— begin TASK DATA —

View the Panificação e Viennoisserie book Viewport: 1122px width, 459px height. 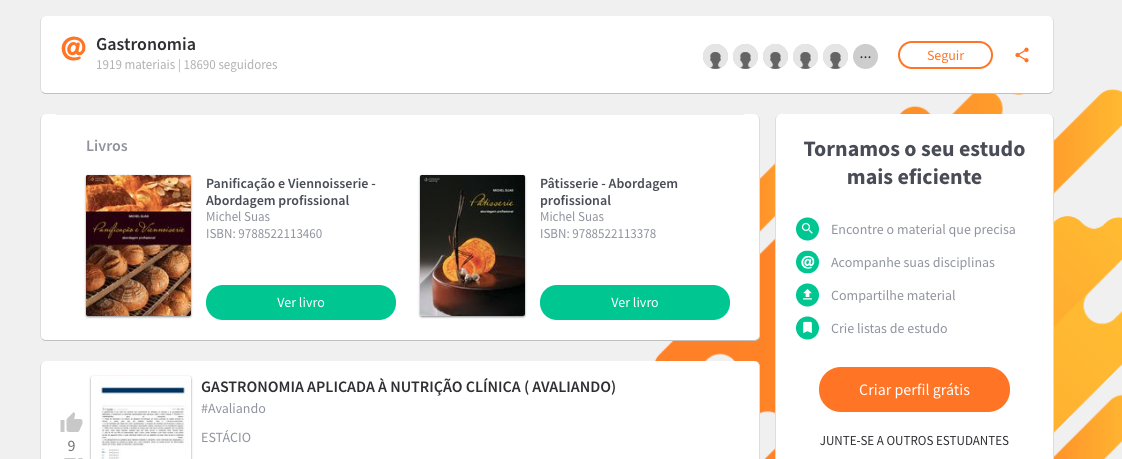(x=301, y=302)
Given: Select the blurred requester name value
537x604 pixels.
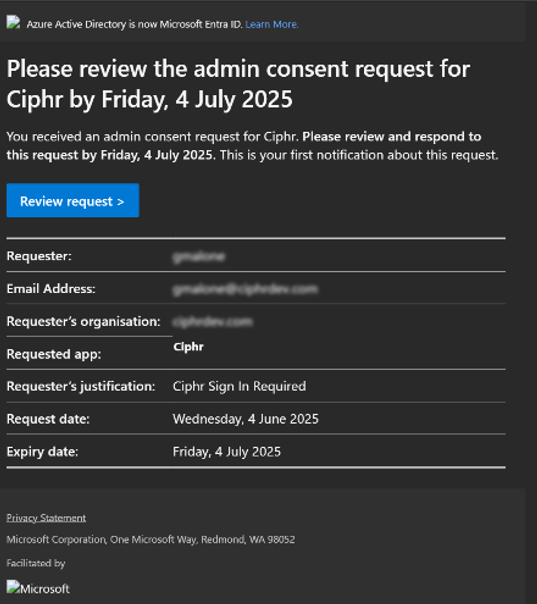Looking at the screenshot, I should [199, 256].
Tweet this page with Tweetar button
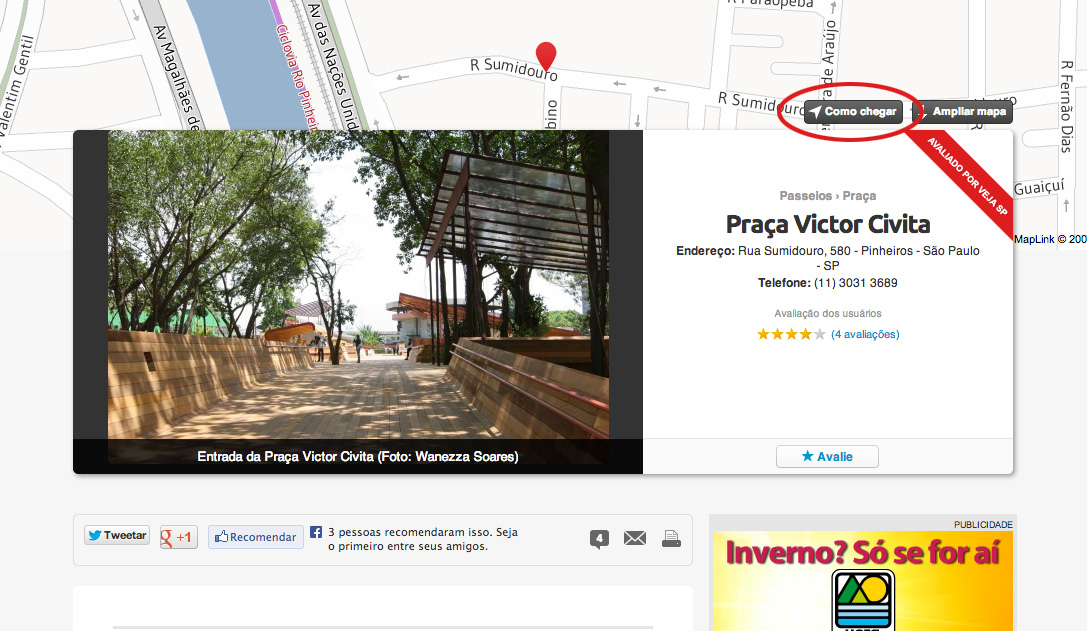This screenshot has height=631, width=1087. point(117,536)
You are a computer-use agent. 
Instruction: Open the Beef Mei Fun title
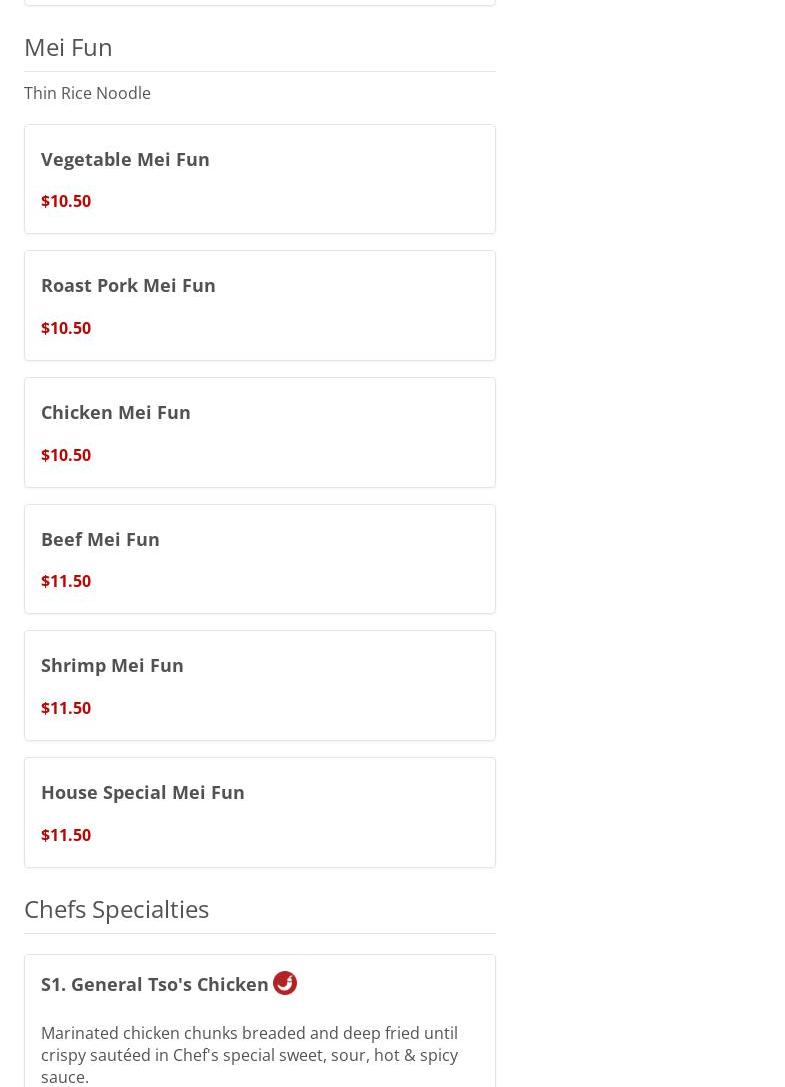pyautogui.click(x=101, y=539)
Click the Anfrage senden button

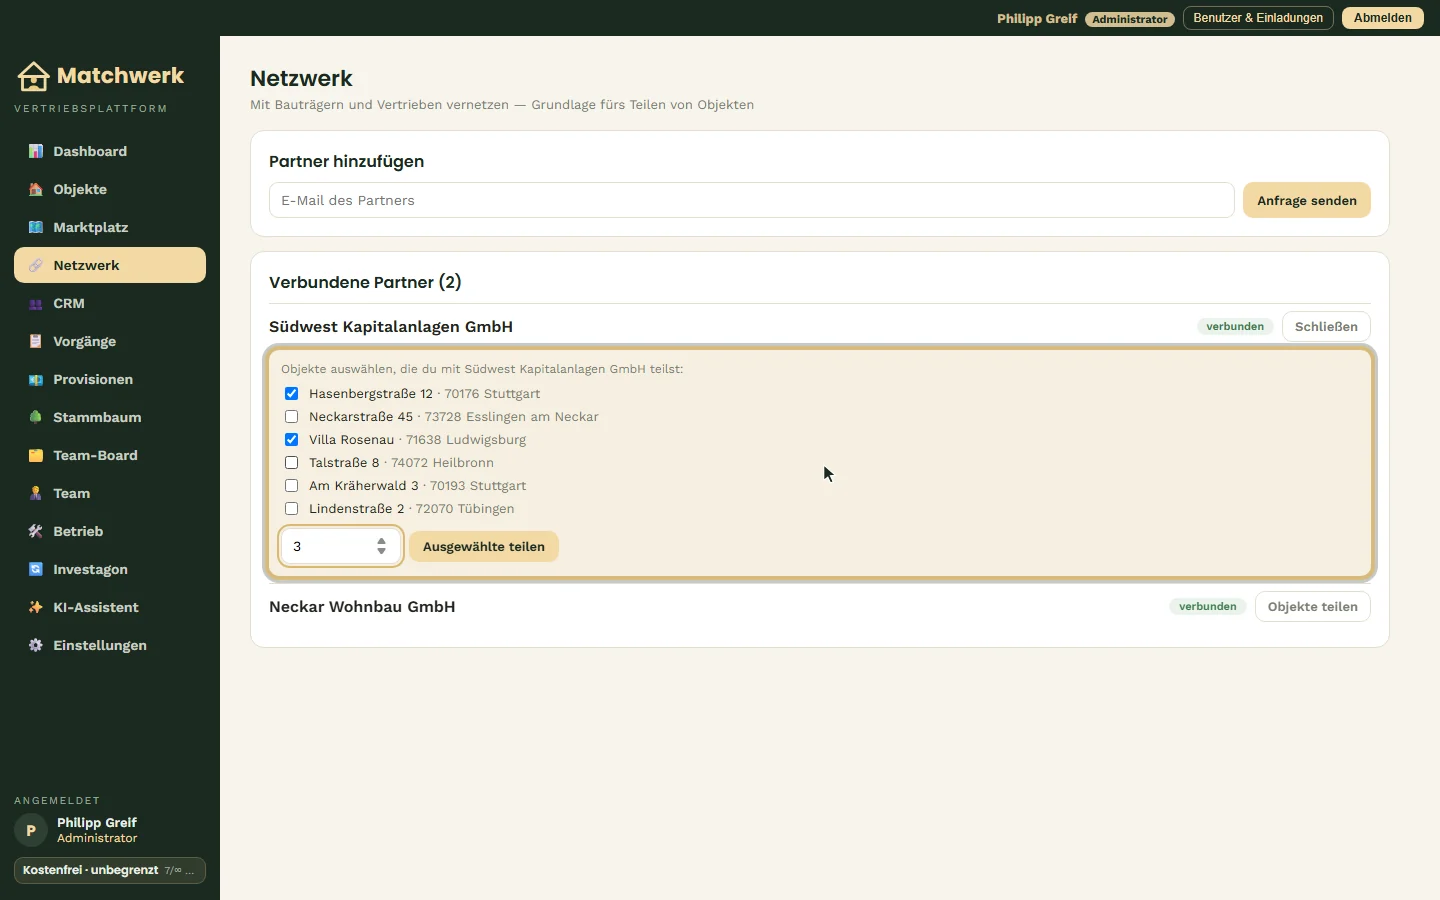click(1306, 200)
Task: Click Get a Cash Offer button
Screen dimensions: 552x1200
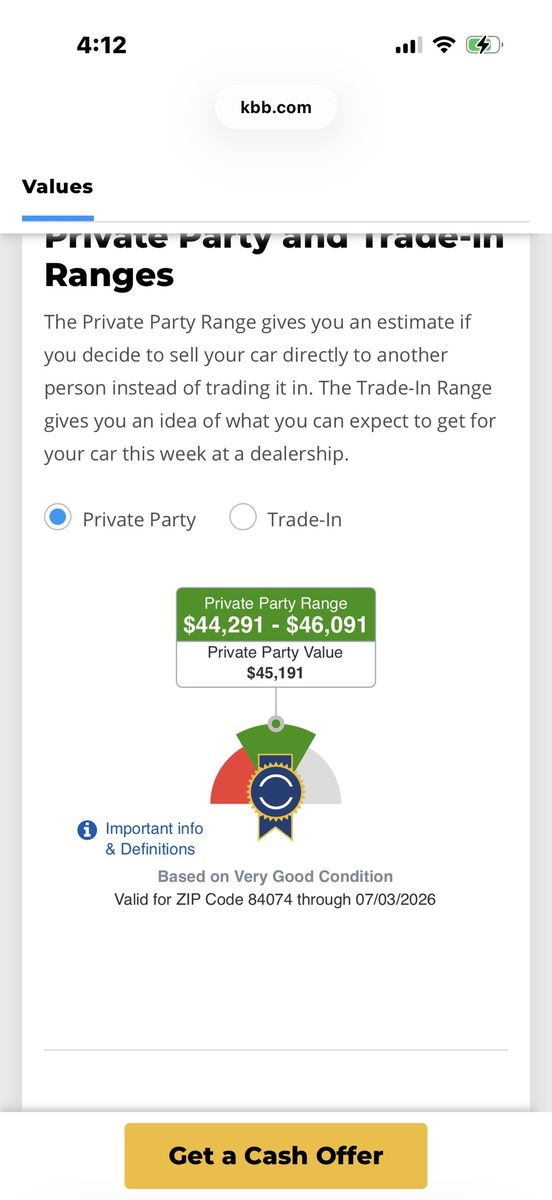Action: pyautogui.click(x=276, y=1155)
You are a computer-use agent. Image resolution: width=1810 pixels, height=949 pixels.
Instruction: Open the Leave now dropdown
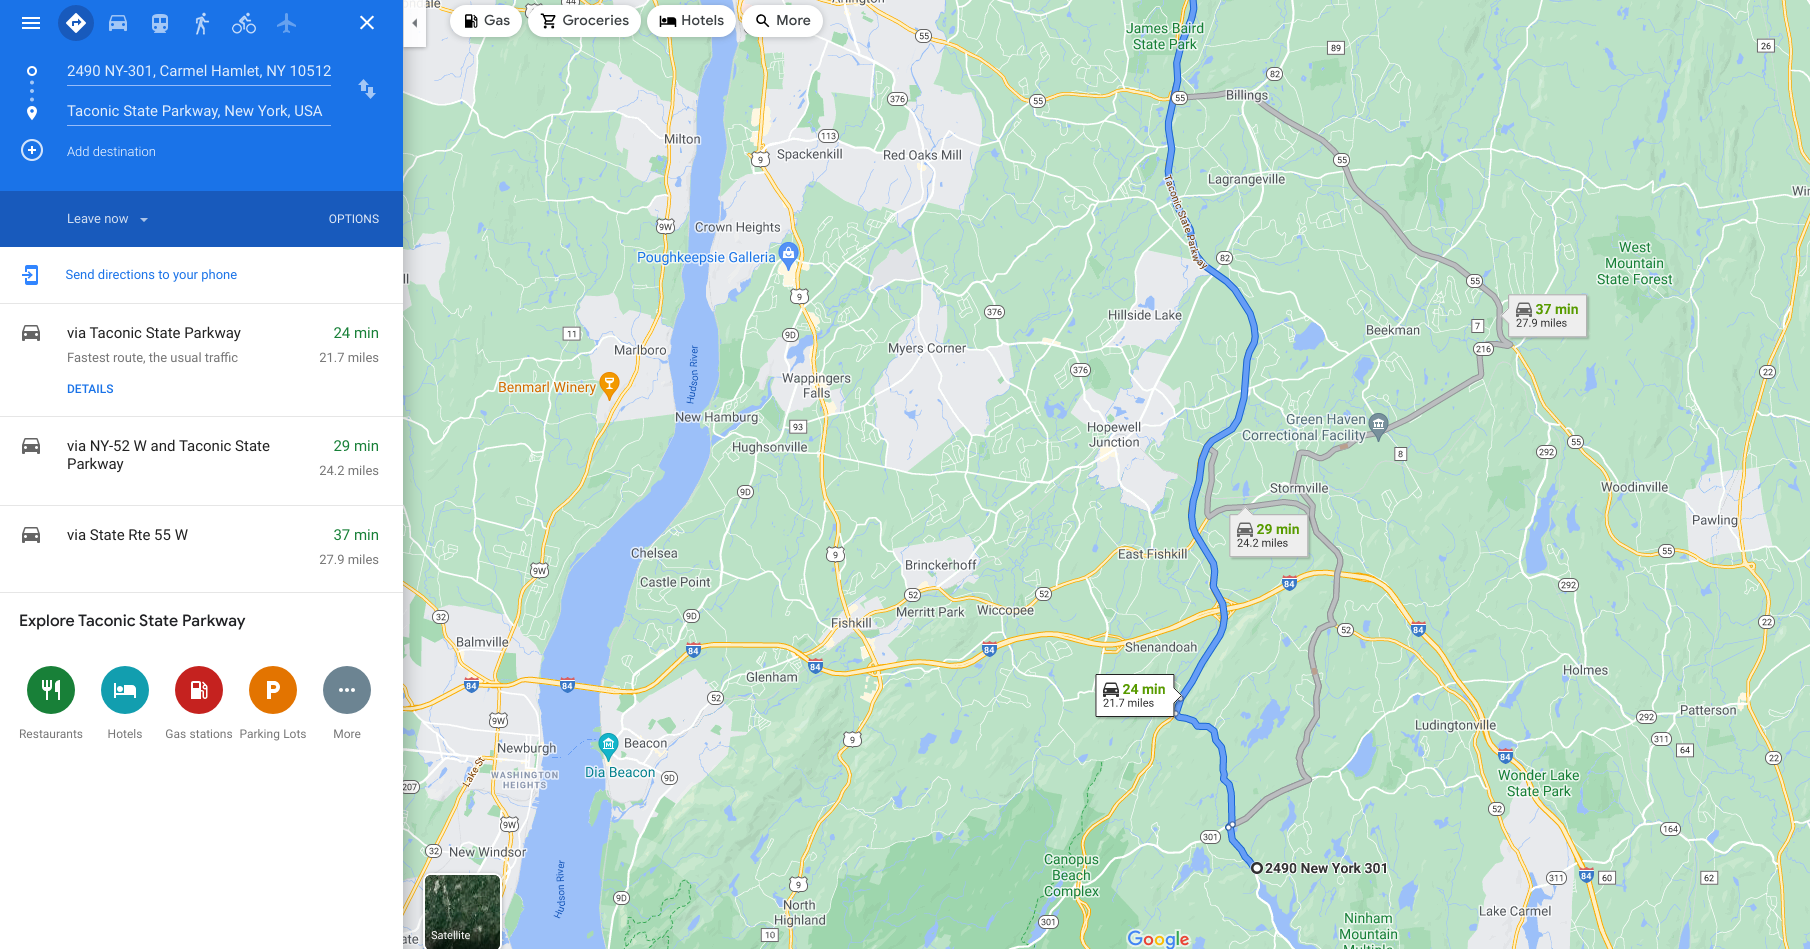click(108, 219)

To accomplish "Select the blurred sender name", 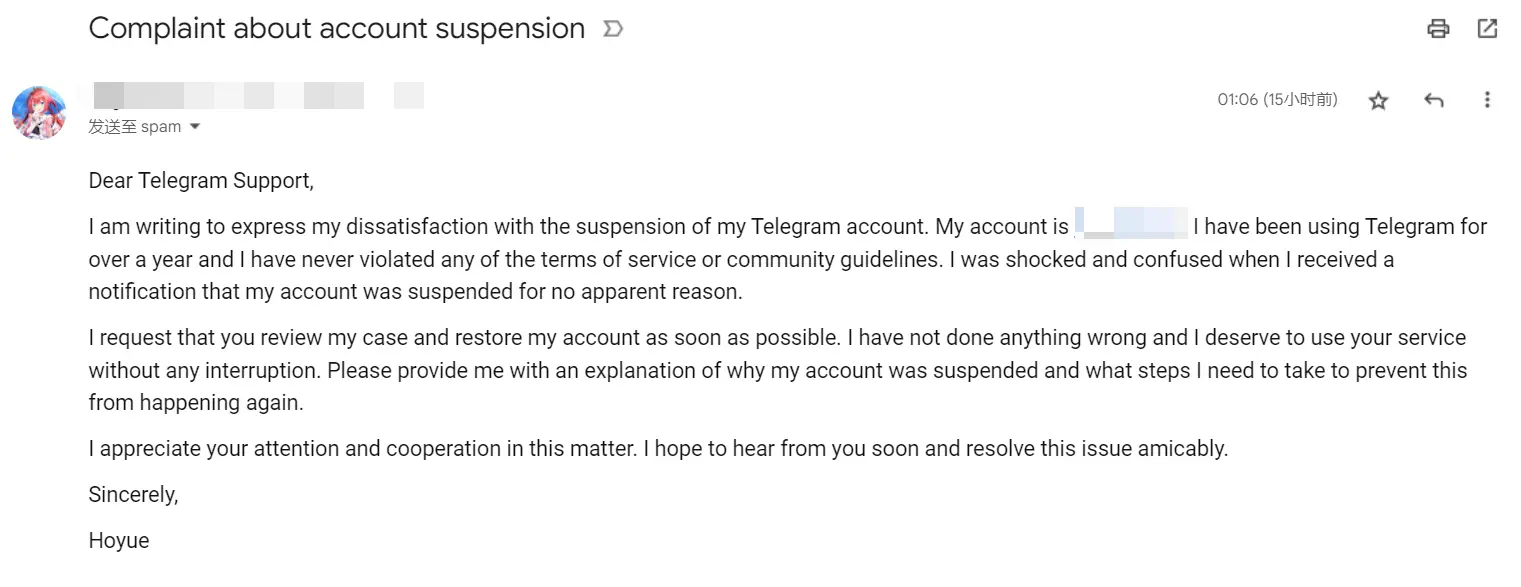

— end TASK DATA —

◆ TASK STATEMENT ◆
Render the lines between the one containing "Click the Anfrage senden button" and the one containing "Action: pyautogui.click(x=276, y=1155)", inclusive, as a Markdown table with the columns No. and Text. Skip blank lines and leave the pictures out.

◆ EXERCISE OUTPUT ◆
| No. | Text |
|---|---|
| 1 | Click the Anfrage senden button |
| 2 | click(1306, 200) |
| 3 | Task: Click Get a Cash Offer button |
| 4 | Screen dimensions: 552x1200 |
| 5 | Action: pyautogui.click(x=276, y=1155) |